Denn grundsätzlich ist der Gläubiger Herr des Zwangsvollstreckungsverfahrens. Er leitet durch seinen Antrag das Vollstreckungsverfahren ein und hält es in Gang. Es steht somit in seinem Belieben, ob, wann und wie er Befriedigung sucht. Der Staat hat kein Interesse daran, dass der Gläubiger aus dem Titel vollstreckt, sondern nur, das die Zwangsvollstreckung, wenn der Gläubiger sie verlangt, in den gesetzlichen Bahnen verläuft (vgl. Rosenberg/Gaul/Schilken, Zwangsvollstreckungsrecht, 11. Aufl. 1997, § 33, 2. S.517). Dementsprechend sind vollstreckungsbeschränkende Vereinbarungen zwischen Gläubiger und Schuldner dergestalt, dass der Gläubiger aus dem Pfandrecht keine Rechte herleitet, soweit und solange der Schuldner einer Ratenzahlungsvereinbarung nachkommt, grundsätzlich zulässig und die Zulässigkeit in der Praxis auch anerkannt (vgl.

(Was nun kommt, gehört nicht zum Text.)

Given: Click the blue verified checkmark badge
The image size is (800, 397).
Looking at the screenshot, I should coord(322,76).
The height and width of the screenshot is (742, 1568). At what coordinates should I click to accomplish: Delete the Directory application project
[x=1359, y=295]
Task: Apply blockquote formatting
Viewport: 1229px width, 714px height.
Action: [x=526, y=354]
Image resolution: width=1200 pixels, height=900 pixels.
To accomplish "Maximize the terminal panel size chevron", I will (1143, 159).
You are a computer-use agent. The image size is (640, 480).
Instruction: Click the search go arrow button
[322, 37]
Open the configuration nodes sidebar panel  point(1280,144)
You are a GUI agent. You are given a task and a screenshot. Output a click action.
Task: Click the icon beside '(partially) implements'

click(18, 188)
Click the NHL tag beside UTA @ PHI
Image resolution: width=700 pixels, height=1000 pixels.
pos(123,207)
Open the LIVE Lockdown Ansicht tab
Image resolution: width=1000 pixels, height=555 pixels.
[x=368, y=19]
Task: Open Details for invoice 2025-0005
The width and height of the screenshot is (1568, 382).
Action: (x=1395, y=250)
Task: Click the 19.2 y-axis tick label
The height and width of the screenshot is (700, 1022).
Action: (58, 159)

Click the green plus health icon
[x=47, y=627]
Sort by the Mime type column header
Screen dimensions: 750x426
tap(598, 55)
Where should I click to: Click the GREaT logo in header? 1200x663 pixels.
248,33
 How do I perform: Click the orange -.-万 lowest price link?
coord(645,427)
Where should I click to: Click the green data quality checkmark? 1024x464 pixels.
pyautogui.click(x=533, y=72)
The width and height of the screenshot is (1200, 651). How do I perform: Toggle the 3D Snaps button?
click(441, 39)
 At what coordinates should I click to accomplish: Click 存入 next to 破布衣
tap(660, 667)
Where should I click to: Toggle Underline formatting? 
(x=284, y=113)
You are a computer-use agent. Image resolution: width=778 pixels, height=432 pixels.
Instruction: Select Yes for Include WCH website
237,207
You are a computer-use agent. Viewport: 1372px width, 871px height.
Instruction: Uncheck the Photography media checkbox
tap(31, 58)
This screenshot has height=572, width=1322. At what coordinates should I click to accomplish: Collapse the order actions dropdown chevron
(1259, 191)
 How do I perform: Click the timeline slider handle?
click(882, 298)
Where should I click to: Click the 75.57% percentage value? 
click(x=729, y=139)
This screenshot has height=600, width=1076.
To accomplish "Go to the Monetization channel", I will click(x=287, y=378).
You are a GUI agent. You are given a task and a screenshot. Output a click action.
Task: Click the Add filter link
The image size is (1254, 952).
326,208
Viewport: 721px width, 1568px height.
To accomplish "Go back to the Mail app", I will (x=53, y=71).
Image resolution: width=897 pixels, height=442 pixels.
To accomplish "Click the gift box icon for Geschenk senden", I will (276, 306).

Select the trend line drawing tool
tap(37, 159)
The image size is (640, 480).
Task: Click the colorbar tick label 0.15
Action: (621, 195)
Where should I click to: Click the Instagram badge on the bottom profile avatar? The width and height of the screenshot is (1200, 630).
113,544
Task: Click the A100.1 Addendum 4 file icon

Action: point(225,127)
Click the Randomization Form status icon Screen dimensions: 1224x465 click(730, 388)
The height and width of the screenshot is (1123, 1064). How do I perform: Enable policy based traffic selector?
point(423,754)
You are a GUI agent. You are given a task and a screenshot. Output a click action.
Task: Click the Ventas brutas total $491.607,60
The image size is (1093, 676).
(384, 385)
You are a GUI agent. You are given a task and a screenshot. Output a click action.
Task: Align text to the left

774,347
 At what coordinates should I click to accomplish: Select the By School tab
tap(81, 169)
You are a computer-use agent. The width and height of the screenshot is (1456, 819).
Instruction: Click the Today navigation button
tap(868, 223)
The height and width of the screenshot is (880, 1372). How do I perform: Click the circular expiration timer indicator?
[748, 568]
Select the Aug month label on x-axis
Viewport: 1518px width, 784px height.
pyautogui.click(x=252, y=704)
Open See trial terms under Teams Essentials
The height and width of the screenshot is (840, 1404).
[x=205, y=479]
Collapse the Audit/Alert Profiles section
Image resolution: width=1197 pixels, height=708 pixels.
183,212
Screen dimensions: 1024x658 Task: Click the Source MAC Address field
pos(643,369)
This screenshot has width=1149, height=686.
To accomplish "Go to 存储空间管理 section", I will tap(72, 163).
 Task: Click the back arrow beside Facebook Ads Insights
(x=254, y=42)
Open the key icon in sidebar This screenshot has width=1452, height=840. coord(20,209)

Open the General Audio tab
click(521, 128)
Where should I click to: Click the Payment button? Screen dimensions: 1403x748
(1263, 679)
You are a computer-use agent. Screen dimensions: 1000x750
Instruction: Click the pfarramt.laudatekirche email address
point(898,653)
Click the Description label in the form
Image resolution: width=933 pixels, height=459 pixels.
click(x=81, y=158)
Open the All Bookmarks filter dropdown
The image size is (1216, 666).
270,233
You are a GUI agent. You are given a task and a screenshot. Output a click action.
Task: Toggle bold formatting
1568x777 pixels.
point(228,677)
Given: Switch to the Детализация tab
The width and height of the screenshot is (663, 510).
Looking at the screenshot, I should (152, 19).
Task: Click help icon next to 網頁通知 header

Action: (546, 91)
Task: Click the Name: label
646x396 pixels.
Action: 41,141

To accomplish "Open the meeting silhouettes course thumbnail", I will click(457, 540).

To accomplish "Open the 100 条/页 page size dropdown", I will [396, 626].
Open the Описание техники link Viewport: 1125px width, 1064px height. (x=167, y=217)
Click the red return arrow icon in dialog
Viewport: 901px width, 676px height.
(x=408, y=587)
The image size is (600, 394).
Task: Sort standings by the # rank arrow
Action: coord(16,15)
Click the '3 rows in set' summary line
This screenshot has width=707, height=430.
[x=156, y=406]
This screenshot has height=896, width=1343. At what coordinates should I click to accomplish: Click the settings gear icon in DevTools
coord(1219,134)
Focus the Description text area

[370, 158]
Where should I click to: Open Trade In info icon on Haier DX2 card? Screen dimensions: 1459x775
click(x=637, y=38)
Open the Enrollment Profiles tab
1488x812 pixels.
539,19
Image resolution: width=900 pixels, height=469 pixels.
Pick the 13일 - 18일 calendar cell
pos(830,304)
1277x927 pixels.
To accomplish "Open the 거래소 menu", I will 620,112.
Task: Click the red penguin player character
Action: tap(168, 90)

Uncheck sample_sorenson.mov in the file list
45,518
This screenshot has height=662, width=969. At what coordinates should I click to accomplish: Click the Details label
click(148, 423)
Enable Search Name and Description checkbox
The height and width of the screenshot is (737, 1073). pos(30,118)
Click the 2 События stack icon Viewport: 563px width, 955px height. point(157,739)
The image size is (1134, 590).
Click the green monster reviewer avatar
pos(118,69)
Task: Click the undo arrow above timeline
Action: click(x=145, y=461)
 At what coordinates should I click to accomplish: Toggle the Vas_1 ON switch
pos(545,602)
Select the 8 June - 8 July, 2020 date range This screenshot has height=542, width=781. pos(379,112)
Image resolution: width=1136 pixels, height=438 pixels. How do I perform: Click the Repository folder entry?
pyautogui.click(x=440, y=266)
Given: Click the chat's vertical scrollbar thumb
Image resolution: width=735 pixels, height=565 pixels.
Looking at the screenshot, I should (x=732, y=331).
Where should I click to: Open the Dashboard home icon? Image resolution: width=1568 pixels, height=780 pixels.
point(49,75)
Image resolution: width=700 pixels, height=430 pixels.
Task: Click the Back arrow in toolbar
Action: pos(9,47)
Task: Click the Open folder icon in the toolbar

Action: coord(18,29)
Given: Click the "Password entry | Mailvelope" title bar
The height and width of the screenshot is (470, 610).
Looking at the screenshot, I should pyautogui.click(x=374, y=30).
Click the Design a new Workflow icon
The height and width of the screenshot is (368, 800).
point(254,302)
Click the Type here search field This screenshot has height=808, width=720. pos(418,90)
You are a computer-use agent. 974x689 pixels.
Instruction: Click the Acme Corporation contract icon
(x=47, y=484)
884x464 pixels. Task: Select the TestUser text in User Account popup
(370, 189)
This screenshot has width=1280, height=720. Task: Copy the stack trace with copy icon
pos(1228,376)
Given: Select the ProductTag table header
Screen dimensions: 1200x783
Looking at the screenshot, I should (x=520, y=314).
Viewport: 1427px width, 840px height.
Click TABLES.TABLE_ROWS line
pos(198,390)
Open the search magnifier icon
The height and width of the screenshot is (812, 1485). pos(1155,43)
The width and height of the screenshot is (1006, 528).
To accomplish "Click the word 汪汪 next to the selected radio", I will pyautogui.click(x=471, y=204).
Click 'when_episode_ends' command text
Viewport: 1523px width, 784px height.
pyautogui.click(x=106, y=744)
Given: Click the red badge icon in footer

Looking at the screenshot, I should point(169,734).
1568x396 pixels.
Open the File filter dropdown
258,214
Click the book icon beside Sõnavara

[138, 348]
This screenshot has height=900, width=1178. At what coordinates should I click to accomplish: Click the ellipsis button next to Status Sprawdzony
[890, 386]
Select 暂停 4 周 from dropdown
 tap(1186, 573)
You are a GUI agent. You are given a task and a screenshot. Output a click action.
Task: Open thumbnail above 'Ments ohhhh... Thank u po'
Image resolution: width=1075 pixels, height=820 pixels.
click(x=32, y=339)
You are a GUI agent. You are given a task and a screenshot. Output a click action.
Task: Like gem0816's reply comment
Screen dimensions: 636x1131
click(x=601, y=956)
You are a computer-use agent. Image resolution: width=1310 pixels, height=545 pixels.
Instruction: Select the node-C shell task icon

LG Mönchengladbach, B. vom 1.4.2005, 5 T 114/05, RZ 9; LG Berlin, B. v. 9.01.2006, 81 T 1066/05, RZ 3,4; BAG 17.01.1975, 5 AZR 103/74, sämtlich zitiert nach juris).

6

Ein Verzicht im Sinne des § 843 ZPO liegt in einer derartigen Vereinbarung gerade nicht, so dass es auch nicht darauf ankommt, ob ein Verzicht gemäß § 843 ZPO unter einer auflösenden Bedingung zulässig wäre.

7

Die Drittschuldnerin ist auch nicht zu einer Überwachung der Ratenzahlungsvereinbarung verpflichtet. Denn, worauf die Drittschuldnerin bereits hingewiesen worden ist, die Pfändungs-/Beschlagnahmewirkungen treten wieder ein, sobald der Drittschuldnerin entweder ein Widerruf des Gläubigers zugeht oder eine andere Kontenpfändung erfolgt. In beiden Fällen ist kein aktives Tun der Drittschuldnerin im Sinne einer Überprüfung bzw. eines Nachhaltens des Sachstandes erforderlich, sondern die Drittschuldnerin kann den Eingang entsprechender Erklärungen abwarten. Dies ist ihr zumutbar.

8

Die Kostenentscheidung folgt aus § 97 Abs.1 ZPO.